Drinking and Driv…ahem Walking

25873414Two weeks ago I took my wife out on a date.  It was date night for the first time in what seemed like months.  Come to think of it, it was months.  We actually talked about the fact that we hadn’t been on a date, a real date with no kids, since our anniversary in May.  Depressing, I know, but such is life.  After way too much online “research” we decided to try this Thai place in Portland  called Red Onion. It was amazing, you should go there if you’re ever in the area.  After dinner, we went to the riverfront in downtown Portland and saw all that Portland has to offer. It was a great evening. As we walked back to our car, we couldn’t help but notice a small group of pedestrians who were standing, or rather strutting, in the middle of the street.  One guy in particular caught our attention.  He was slurring vulgarities to passing motorists as he played with the construction cones and danced merrily in the roadway.  He was clearly intoxicated and endangering not only himself, but other pedestrians and motorists who swerved  to avoid his totally random shuffle.  After steering clear of him and with his expletive-laden ramblings miles behind us, he became nothing but a somewhat comical ending to an otherwise perfect evening.

I forgot about that man.  I couldn’t tell you what he looked like. I couldn’t tell you what color his hair was. I couldn’t tell you what he was wearing. In fact, if you lined him up with four other people, I couldn’t pick him out. I forgot about him entirely. Until today.  Today I read an article discussing the sheer numbers of pedestrians that are killed each year in America. Did you know that in 2011, 4,432 pedestrians were killed and 69,000 were injured in car crashes. This means that, on average, a pedestrian is killed in a motor vehicle crash every two hours, and one is injured every eight minutes. Staggering, even for me who deals with this stuff every day.

Amazingly, of the 4,432 pedestrians killed in automobile crashes, more than a third (37%) were intoxicated. In real numbers, this means that over 1600 pedestrians had blood alcohol content levels of .08 or higher when they were killed in a car crash.

We as a community are all well aware of the dangers of drinking and driving. We hear about it nearly every day. We know (most of us anyway) not to get behind the wheel of a car after consuming alcoholic beverages.  But with these types of numbers, perhaps we need to talk about the dangers of drinking and walking.

As an attorney, I could not in good conscience argue that just because a pedestrian was intoxicated he or she must have been responsible for their death. That being said, common sense dictates that a good part of those killed would still be alive if they were not intoxicated when they walked into oncoming traffic because they drank too much.

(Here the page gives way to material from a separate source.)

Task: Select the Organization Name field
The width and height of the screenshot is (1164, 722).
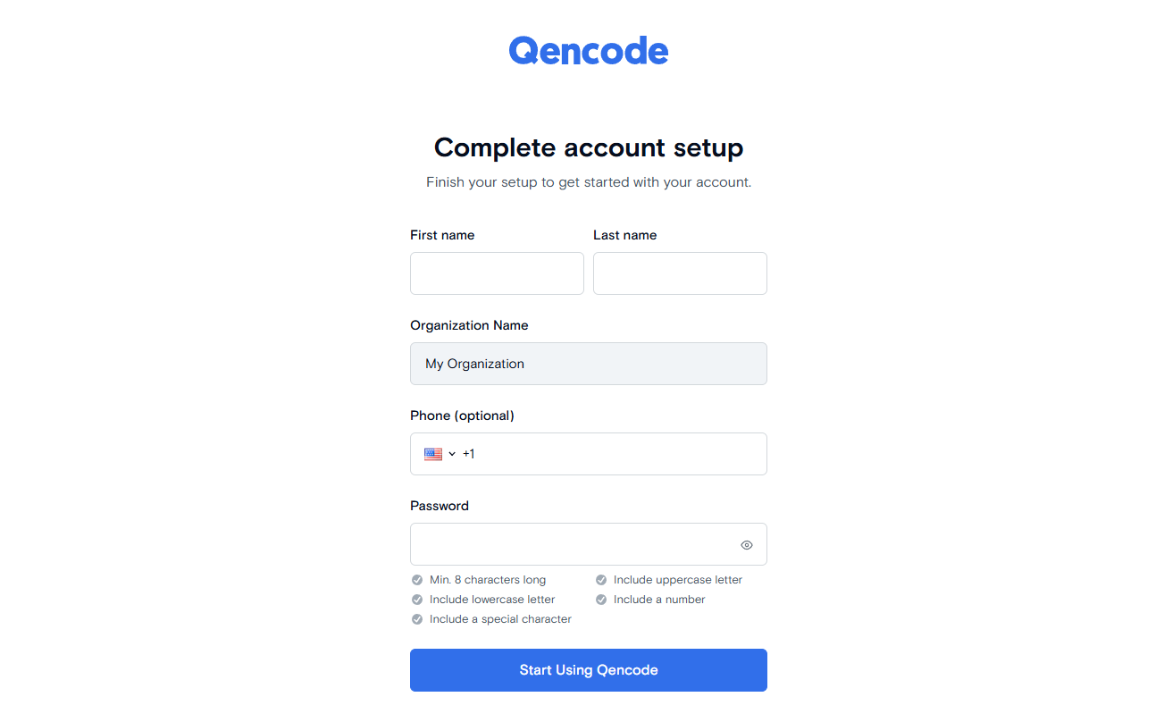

I don’t drink. Never have. Never will. It is easy for me to stand upon a soapbox and proclaim the benefits of not drinking and the risks associated with drinking. I don’t understand the urge to drink until one is impaired and unable to protect oneself from dangerous situations–or even worse, to put oneself into dangerous situations. I don’t understand why such a mental state would be “fun” . I don’t get it. I’m not so naive that I can’t recognize that most of society does not share my view. I understand people will drink and that alcohol is an acceptable part of our society. I’m fine with that. I don’t  take issue with those who consume alcohol in moderation. Drink, Socialize. Have your fun. I don’t have a problem with responsible alcohol drinkers.

My problem is with those who cannot control themselves because of alcohol.

My problem is with those who drink too much they lose all common sense.

My problem is with those who cannot protect themselves from their own stupidity.

My problem is with those who endanger me, and my wife, and my family.

I take issue with that.  You better believe I take issue with that.

I am glad I forgot about the man who was dancing with construction cones.  You see, he was lucky. If he, like the 1600 before him, would have become a statistic, I would remember him.  I would have remembered him forever. I would remember him just like I remember the woman who was killed when talking on her cell phone (see earlier post).  I’d remember his clothes. I’d remember his smell. I’d remember his name.  Just like I remember her name. Just like I remember her smell. Her clothes. One doesn’t just forget something like that.

I shudder to think about the memories of the drivers of the 1600 motor vehicles.  I shudder to think about the memories of the friends and family members of those 1600 pedestrians–especially those friends and family members who saw their loved ones be hit by a car.  I can’t imagine that pain those persons must live with, daily.

Please be safe. Whether you are driving, pedaling, or walking, please be safe. If you’re going to drink to intoxication, do so safely. Ask a trusted friend to watch out for you, not just to drive you home, but to walk with you, to protect you. Be safe, don’t be a statistic.